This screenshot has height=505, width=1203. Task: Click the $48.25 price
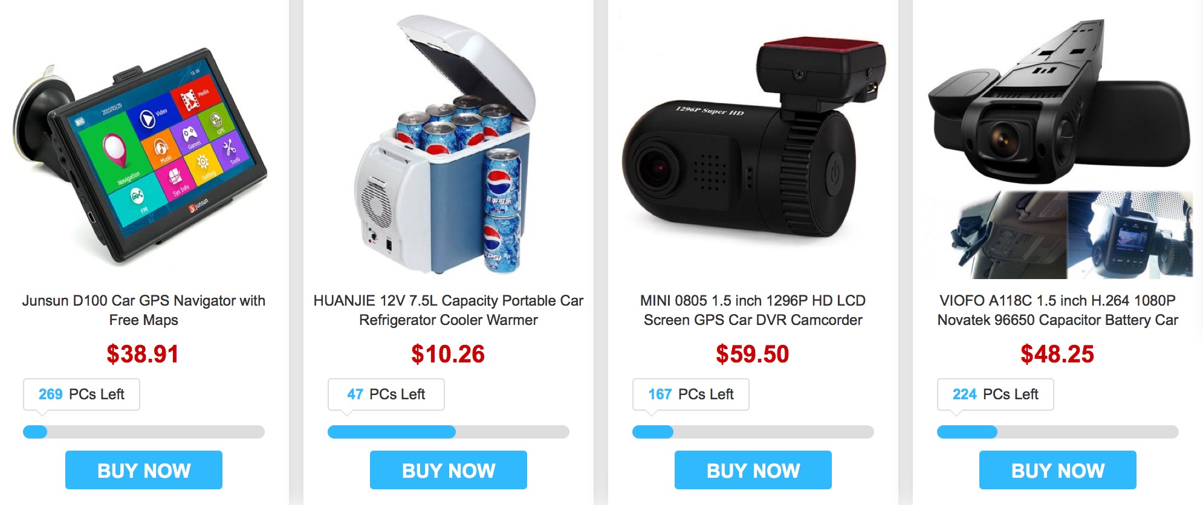tap(1057, 354)
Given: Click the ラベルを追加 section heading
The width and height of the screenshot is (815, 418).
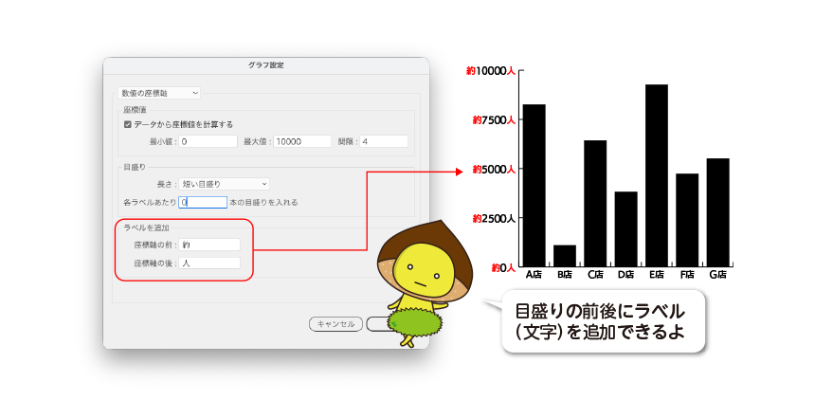Looking at the screenshot, I should (x=146, y=228).
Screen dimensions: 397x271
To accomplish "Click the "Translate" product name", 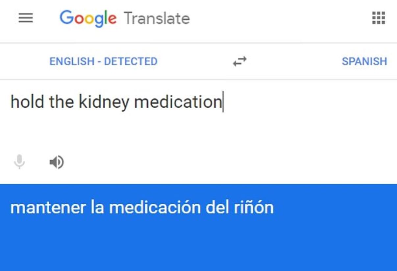I will (157, 18).
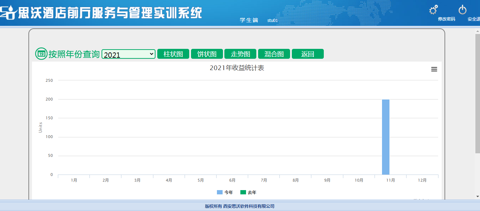The height and width of the screenshot is (211, 480).
Task: Click the power icon to log out
Action: coord(462,10)
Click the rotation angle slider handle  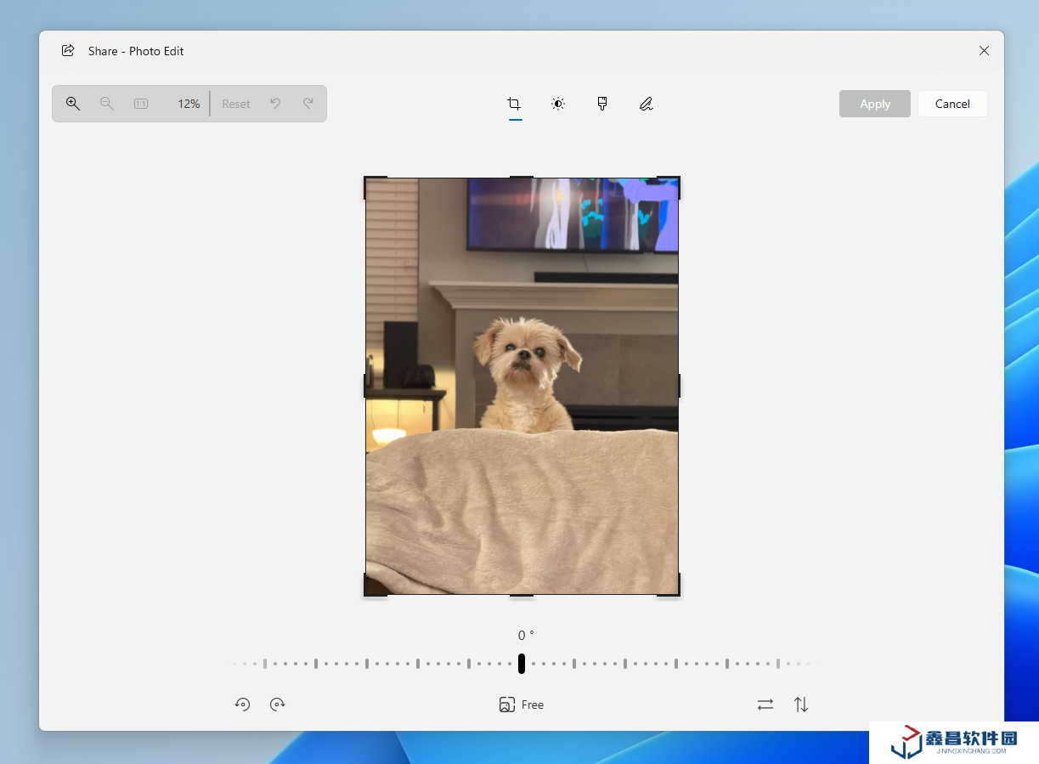[x=522, y=664]
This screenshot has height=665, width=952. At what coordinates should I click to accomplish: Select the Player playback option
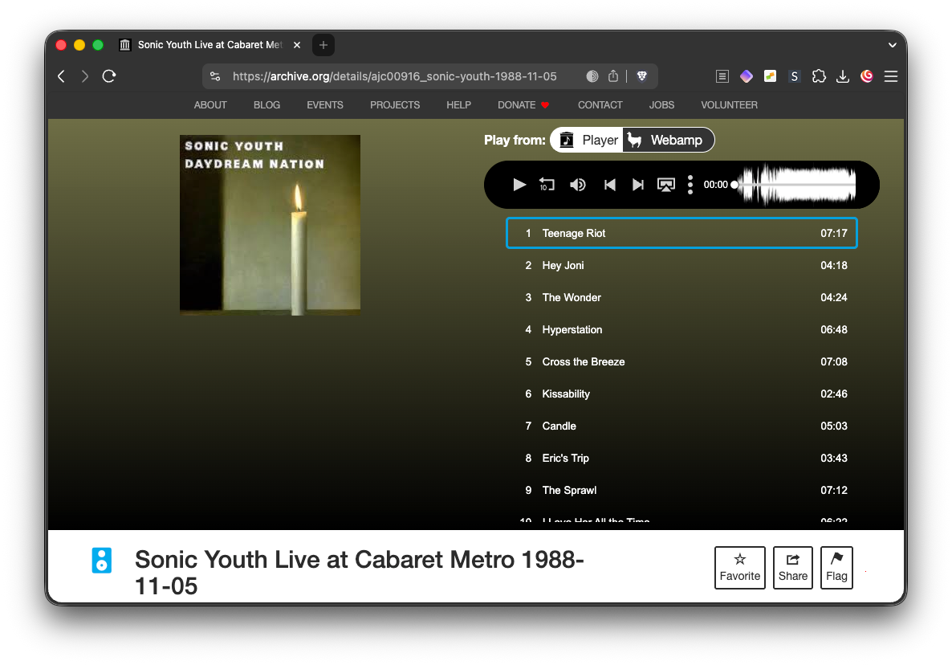[588, 140]
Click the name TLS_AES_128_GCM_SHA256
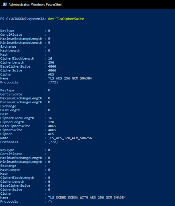This screenshot has height=206, width=175. click(70, 138)
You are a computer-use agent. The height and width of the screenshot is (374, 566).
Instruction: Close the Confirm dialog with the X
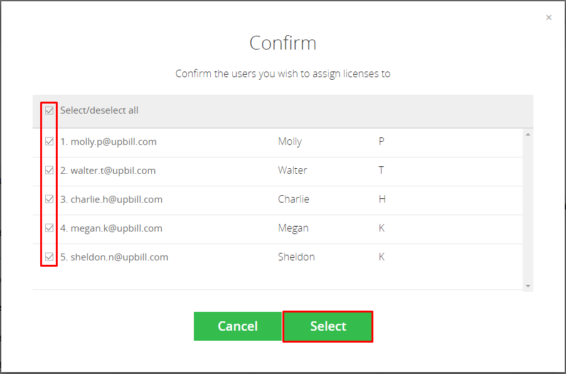coord(548,18)
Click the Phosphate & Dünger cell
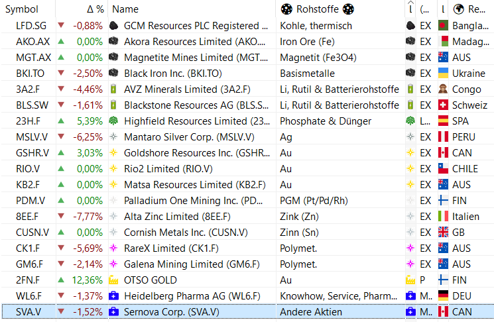This screenshot has height=322, width=494. (326, 121)
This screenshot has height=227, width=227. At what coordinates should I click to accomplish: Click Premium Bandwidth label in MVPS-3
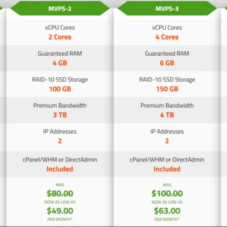click(x=167, y=106)
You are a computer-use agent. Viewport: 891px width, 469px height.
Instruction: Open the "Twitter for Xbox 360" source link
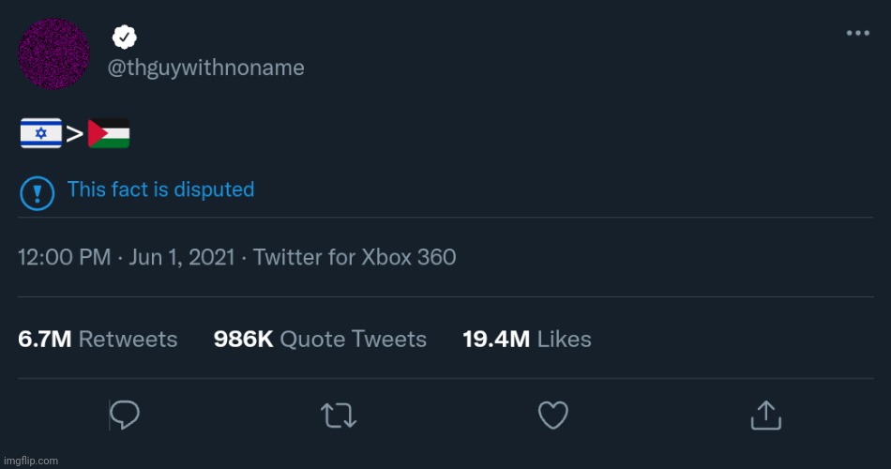point(355,257)
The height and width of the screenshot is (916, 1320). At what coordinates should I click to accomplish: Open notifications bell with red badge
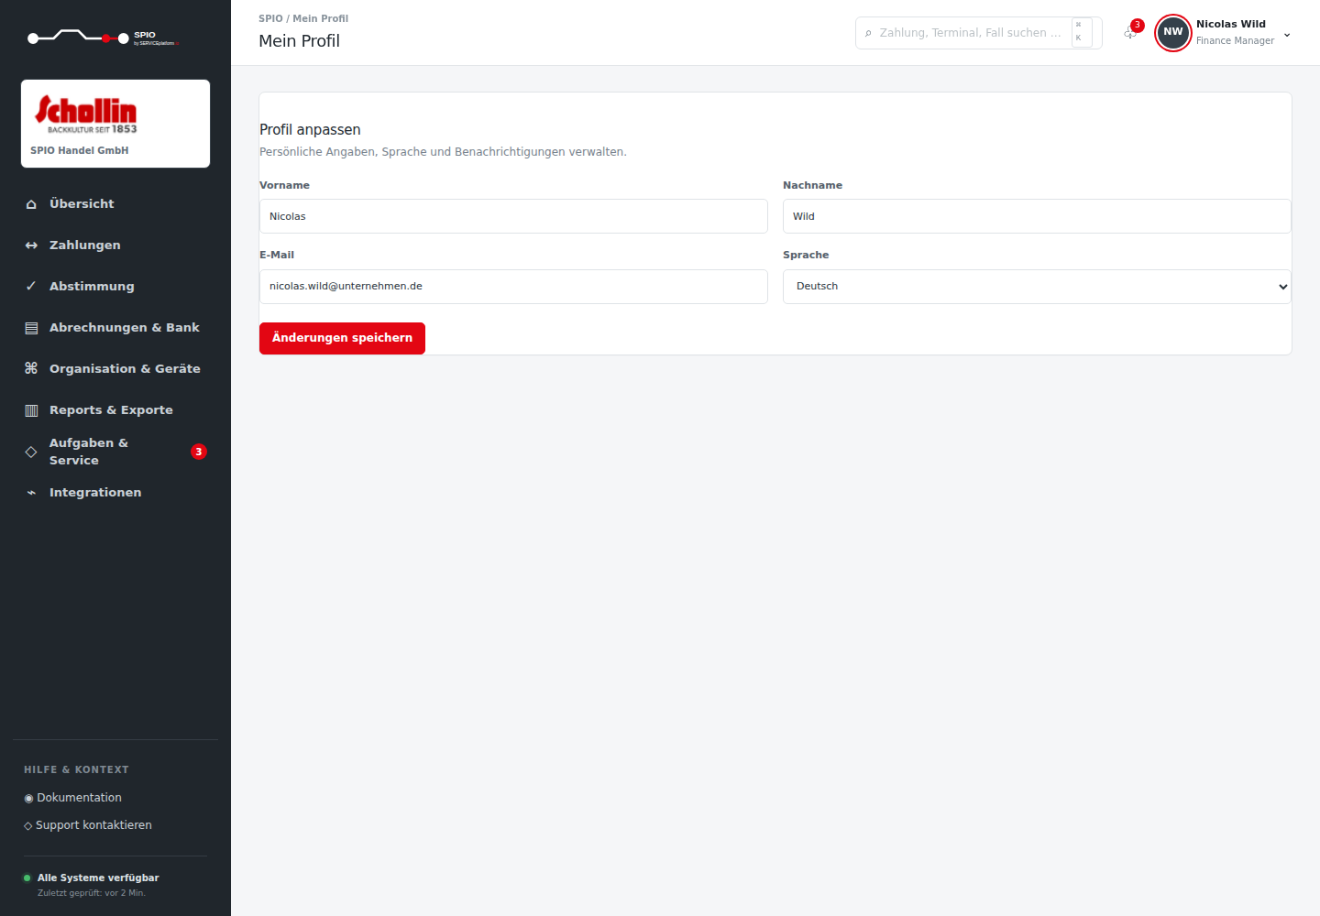pos(1131,32)
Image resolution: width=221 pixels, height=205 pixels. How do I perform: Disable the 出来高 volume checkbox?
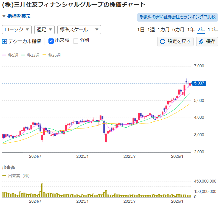[x=51, y=41]
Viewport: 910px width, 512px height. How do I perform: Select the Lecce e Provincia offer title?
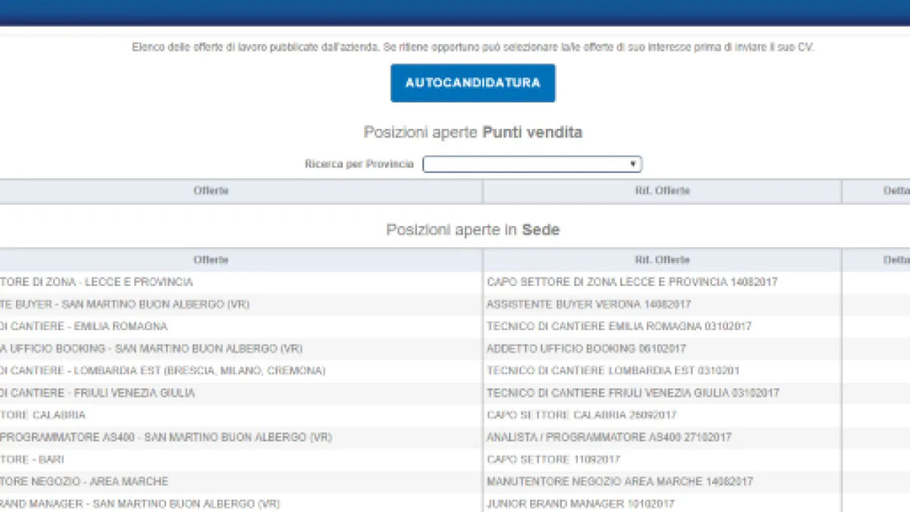pyautogui.click(x=96, y=282)
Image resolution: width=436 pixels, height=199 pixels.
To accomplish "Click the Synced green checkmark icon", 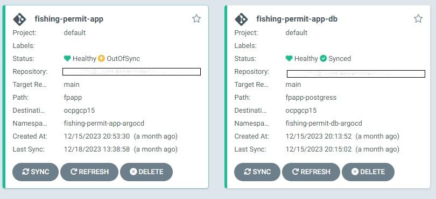I will pyautogui.click(x=323, y=59).
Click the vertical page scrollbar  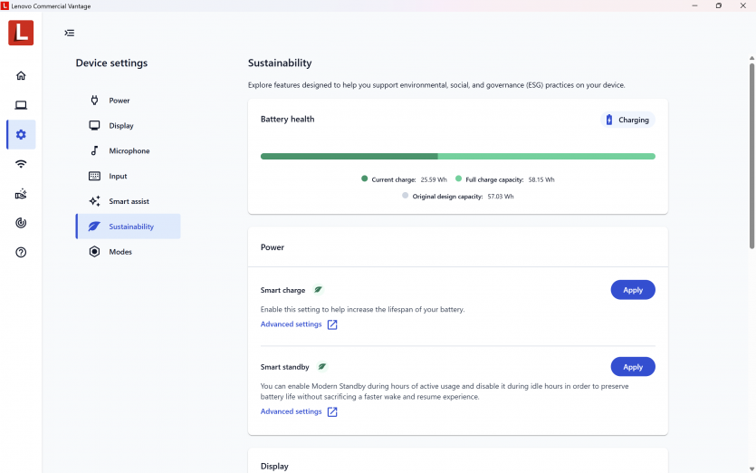[751, 154]
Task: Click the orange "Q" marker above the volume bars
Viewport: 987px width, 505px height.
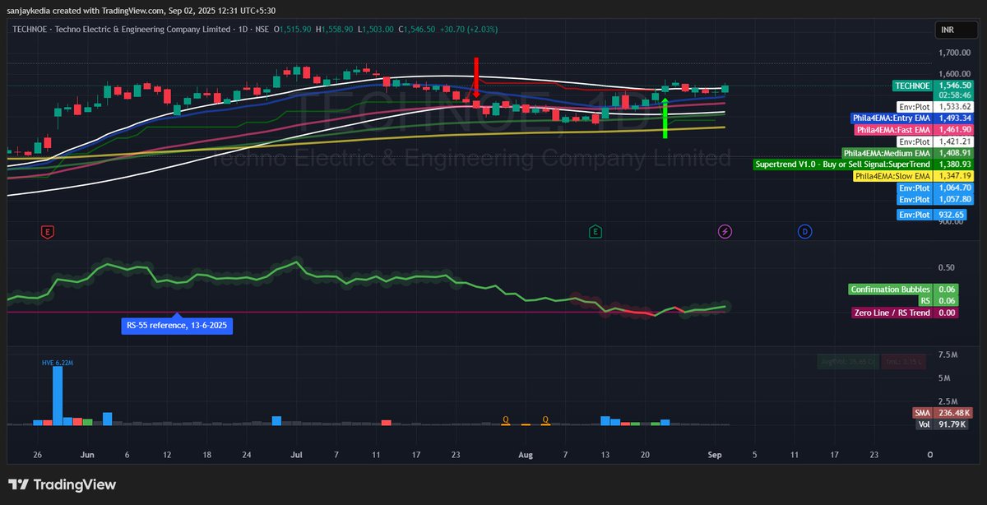Action: [x=506, y=419]
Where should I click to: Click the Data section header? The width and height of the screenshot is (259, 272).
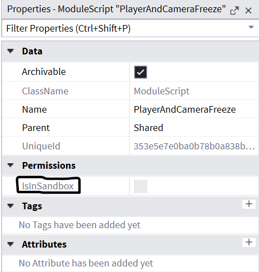[131, 51]
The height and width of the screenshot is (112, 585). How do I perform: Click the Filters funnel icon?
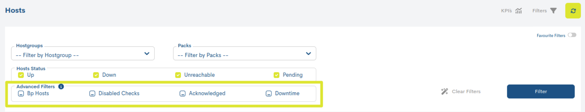(553, 11)
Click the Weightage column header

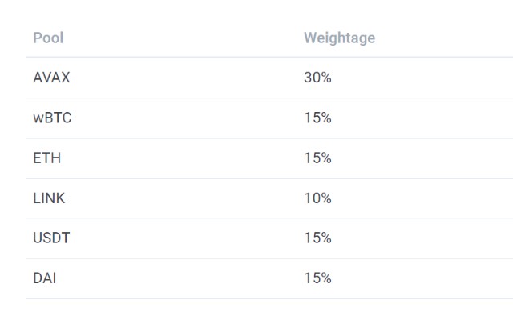point(339,38)
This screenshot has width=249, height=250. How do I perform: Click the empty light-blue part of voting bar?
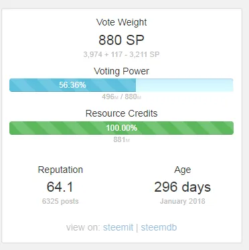point(185,85)
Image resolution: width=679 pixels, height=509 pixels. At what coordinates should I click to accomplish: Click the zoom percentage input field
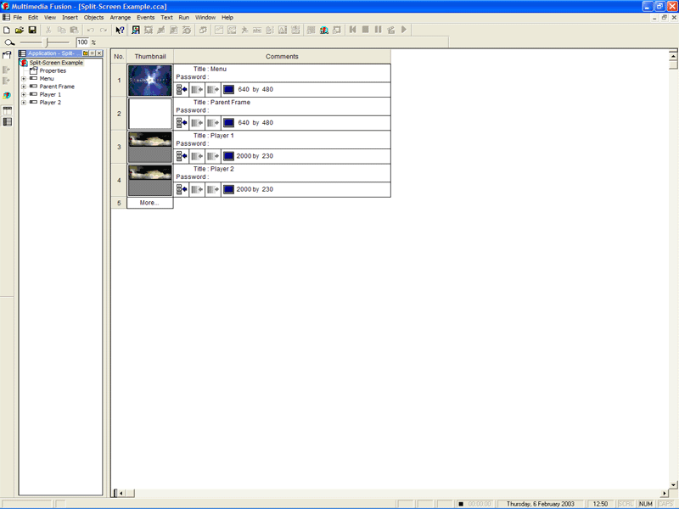click(82, 42)
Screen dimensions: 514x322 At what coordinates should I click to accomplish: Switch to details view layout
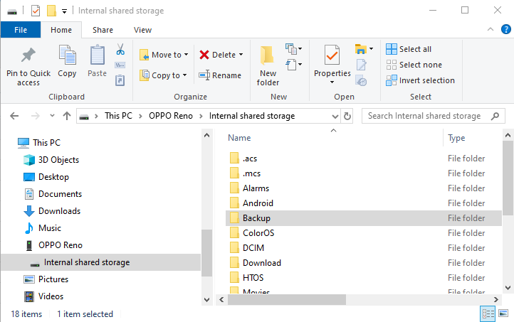point(488,313)
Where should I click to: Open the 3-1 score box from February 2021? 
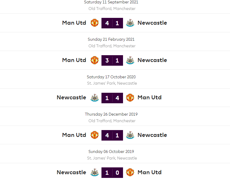point(112,60)
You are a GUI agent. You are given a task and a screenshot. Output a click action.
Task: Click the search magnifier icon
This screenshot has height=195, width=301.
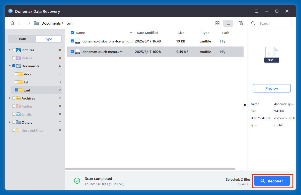(x=253, y=23)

TASK DIRECTIONS.
Return the lines above that include the string "computer".

RESULT.
You are a computer-use agent. The height and width of the screenshot is (374, 566).
You are a computer-use agent. Viewport: 891px width, 469px height.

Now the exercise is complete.